### WORK TASK
Please show all lines of the records that include "screenshot".

(AVAILABLE DATA Opens)

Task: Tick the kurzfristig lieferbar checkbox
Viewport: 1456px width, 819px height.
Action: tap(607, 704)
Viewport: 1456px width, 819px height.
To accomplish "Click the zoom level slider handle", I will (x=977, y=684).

(AVAILABLE DATA Closes)
(AVAILABLE DATA Opens)

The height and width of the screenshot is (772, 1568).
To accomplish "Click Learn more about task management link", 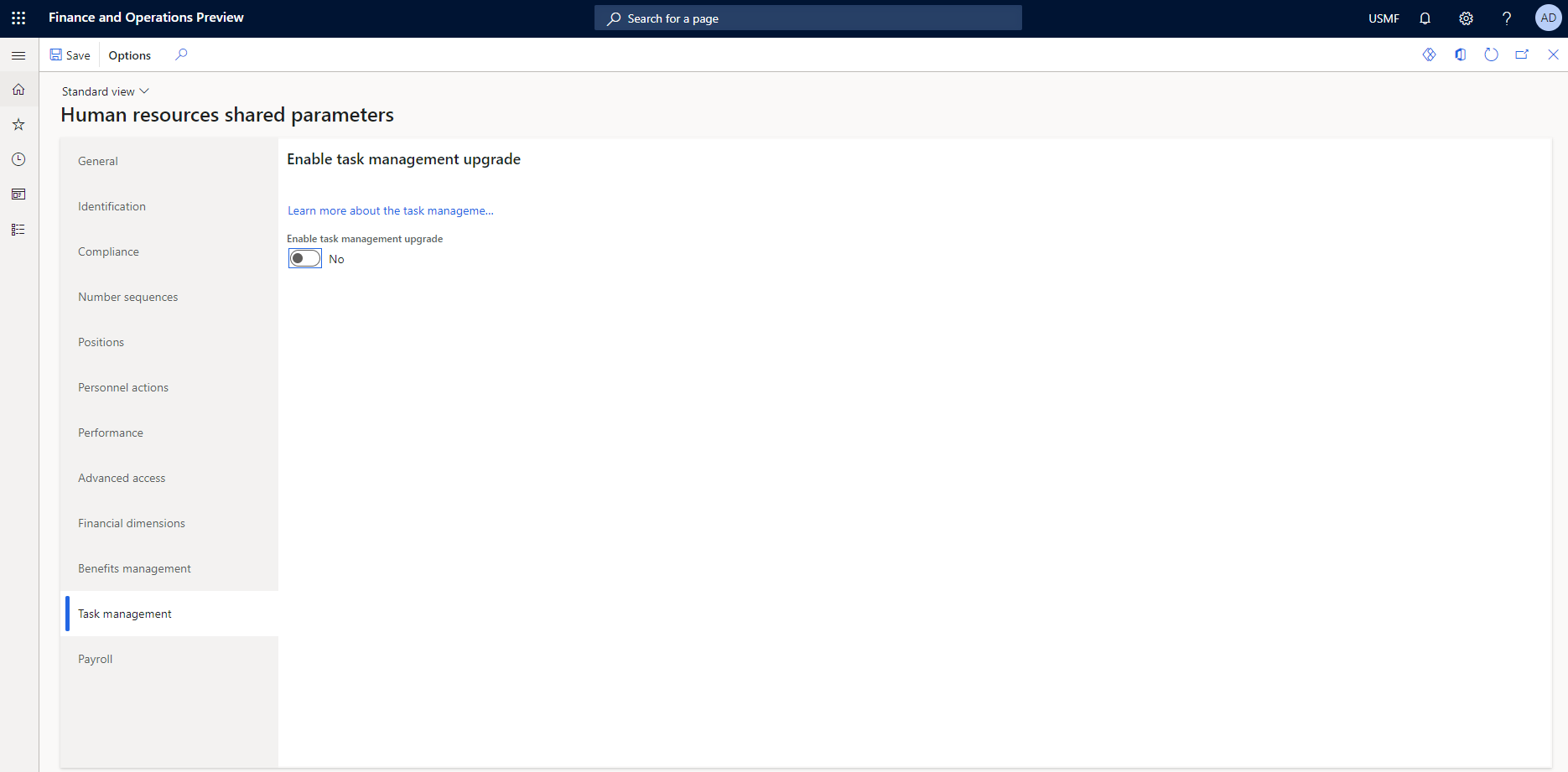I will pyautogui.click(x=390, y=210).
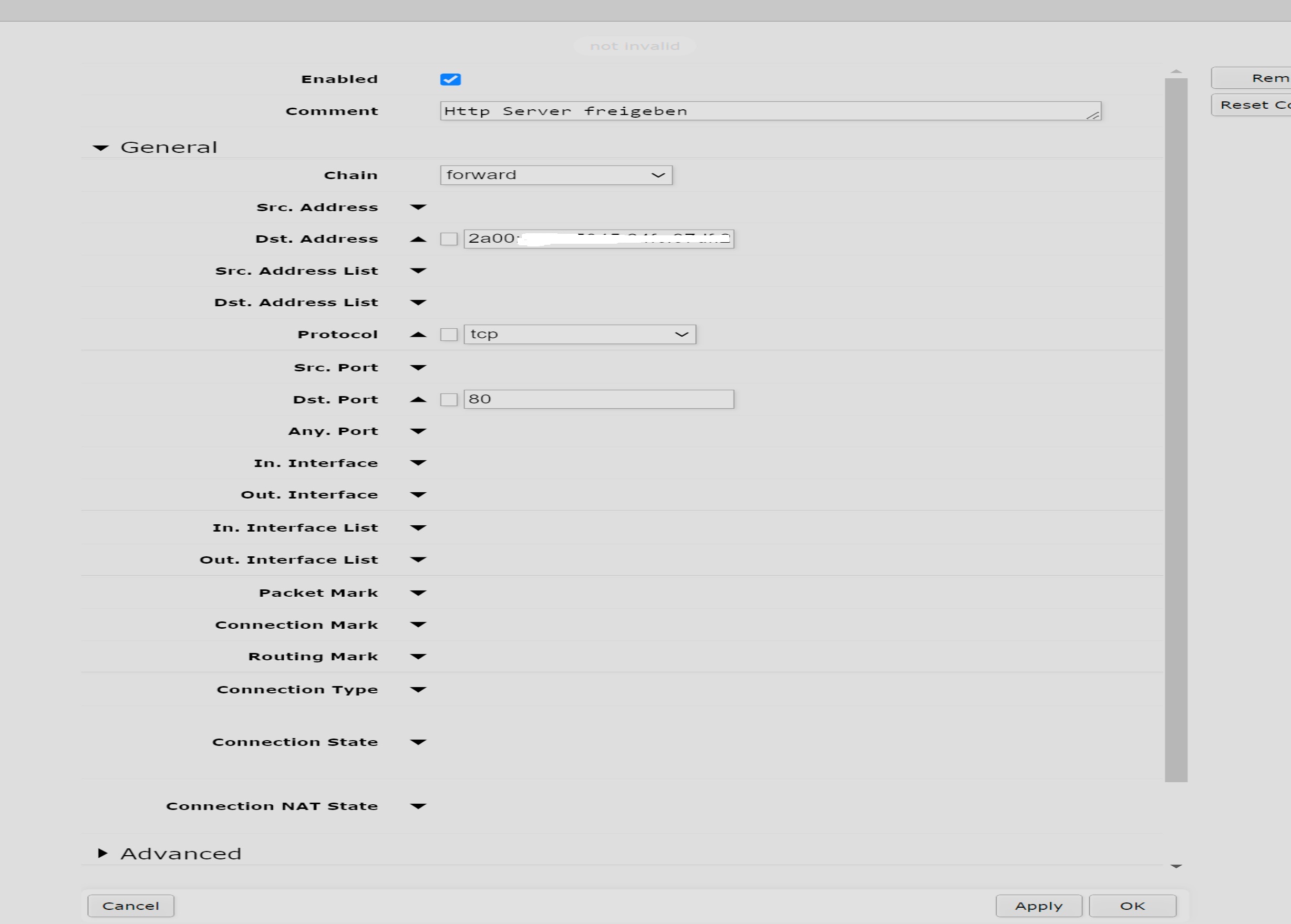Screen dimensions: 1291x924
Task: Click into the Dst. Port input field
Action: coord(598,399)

(AVAILABLE DATA Closes)
(AVAILABLE DATA Opens)

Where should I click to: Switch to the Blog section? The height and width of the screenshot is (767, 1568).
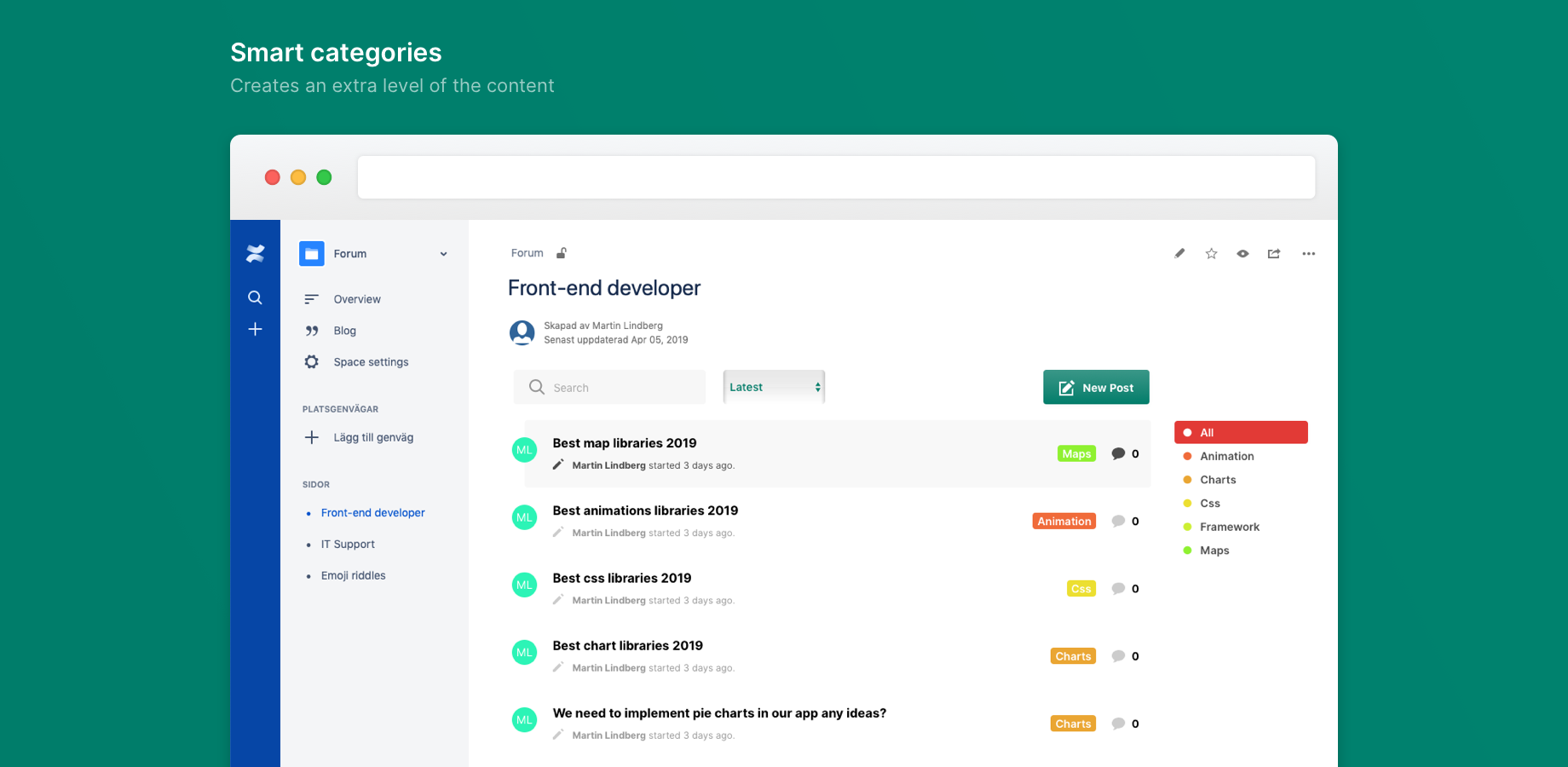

(AVAILABLE DATA Closes)

### RESPONSE BOX
The height and width of the screenshot is (772, 1568).
Where should I click to: Switch to the Blog section? The height and width of the screenshot is (767, 1568).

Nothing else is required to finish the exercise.